The sugar and fructan content of grass varies hugely depending on weather and season and particularly high levels in spring and autumn add to the numbers of horses that develop laminitis from starch overload. Michael said it would be of huge benefit to these prone animals to have this highly beneficial and effective compound available during these times of extra stress.
Chenopodium Album is grown as a food crop in India and Africa and was eaten instead of spinach in medieval times.
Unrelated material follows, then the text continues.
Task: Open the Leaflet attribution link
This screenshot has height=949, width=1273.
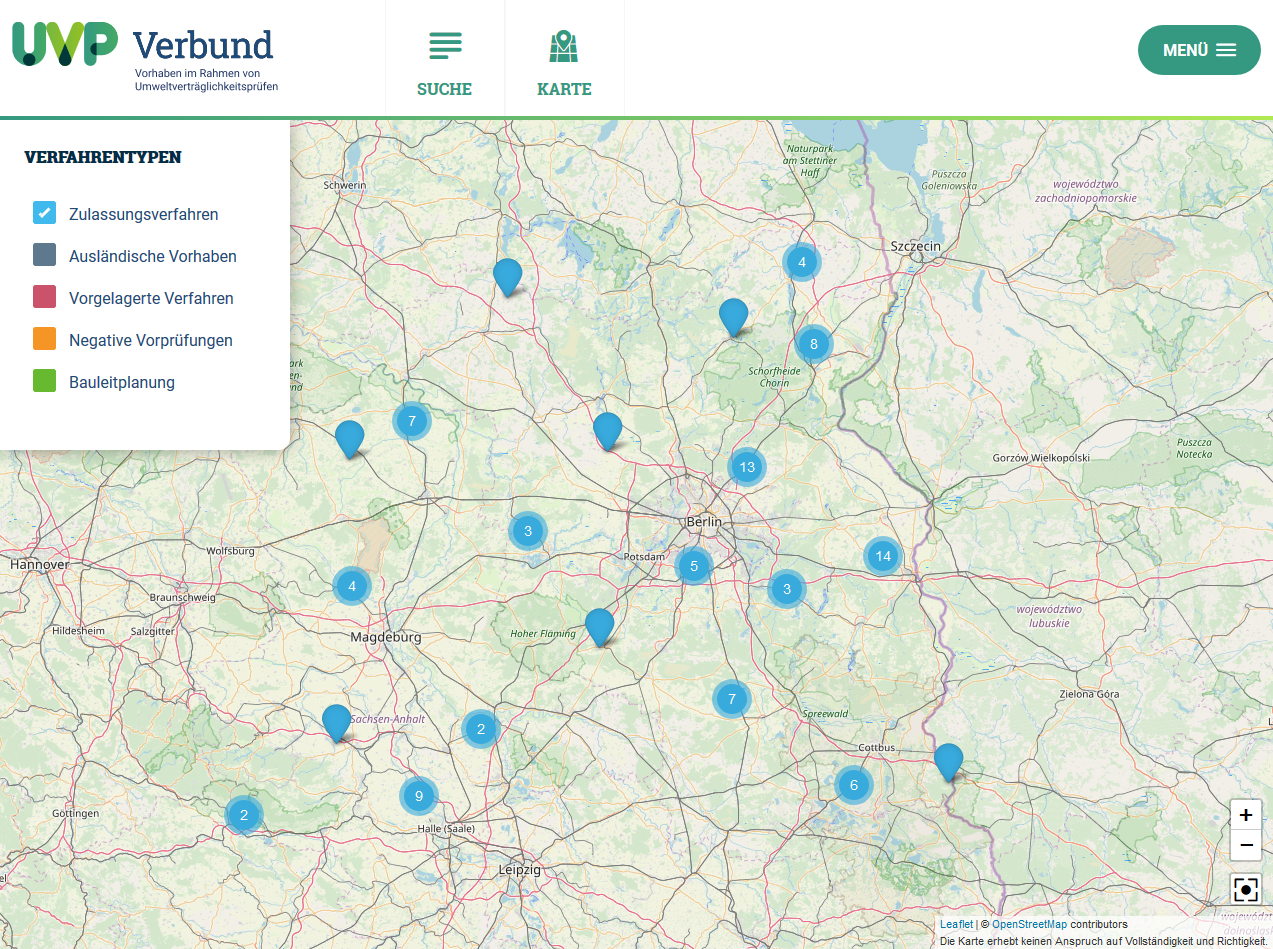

It has been found in the stomachs of Danish bog bodies and storage pits in Iron Age and Roman sites.
Nowadays, it is served as a vegetable in several exclusive London restaurants as it has a less bitter flavour than spinach.
It is known as an invasive weed in America and Europe, and in Britain it is grown alongside sugar beet as a trap crop to the beet leafhopper insect.
Research has shown that the effective level of ecdysterone needed to reduce fat tissue and lower blood glucose is very dose dependent, and at higher levels it is less effective.
As the plant contains high levels of nitrates it is better fed as a stabilised extraction rather than as forage, Michael said.
Phytoecdysteroids are triterpenes that have been shown to reduce fat body mass and have a beneficial effect on glucose levels in the body with an effect similar if not greater than that of Metformin, and antidiabetic drug.
The ecdysteroids are able to exert a lowering effect on glucose and lipid levels in the blood, thus lessening the damaging effect and delaying the onset of insulin resistance.
"As EMS in its early stages is in fact a body condition defined by raised blood glucose levels in obese ponies it is possible that a more beneficial health state may be attained by the regular addition of ecdysterones to the diet," Michael said.
"The added benefit is the reduction in the size of the lipids in the adipose tissue and a decrease in the amount of fat laid down on the neck and at the top of the tail."
In a pilot study of over 100 horses with a body score of greater than three for fat deposits, within two weeks of receiving the additive in the daily feed ration the fat deposit scores had fallen to a score of two or less.
Superfix, along with the Leahurst Veterinary Hospital Equine Obesity Clinic, in Liverpool, are now looking more closely at the way the compound influences the adipose tissue with particular interest in the inhibition of inflammatory markers.
Superfix plans to introduce the both compounds on to the American market this year, initially through a well established and respected farriers group.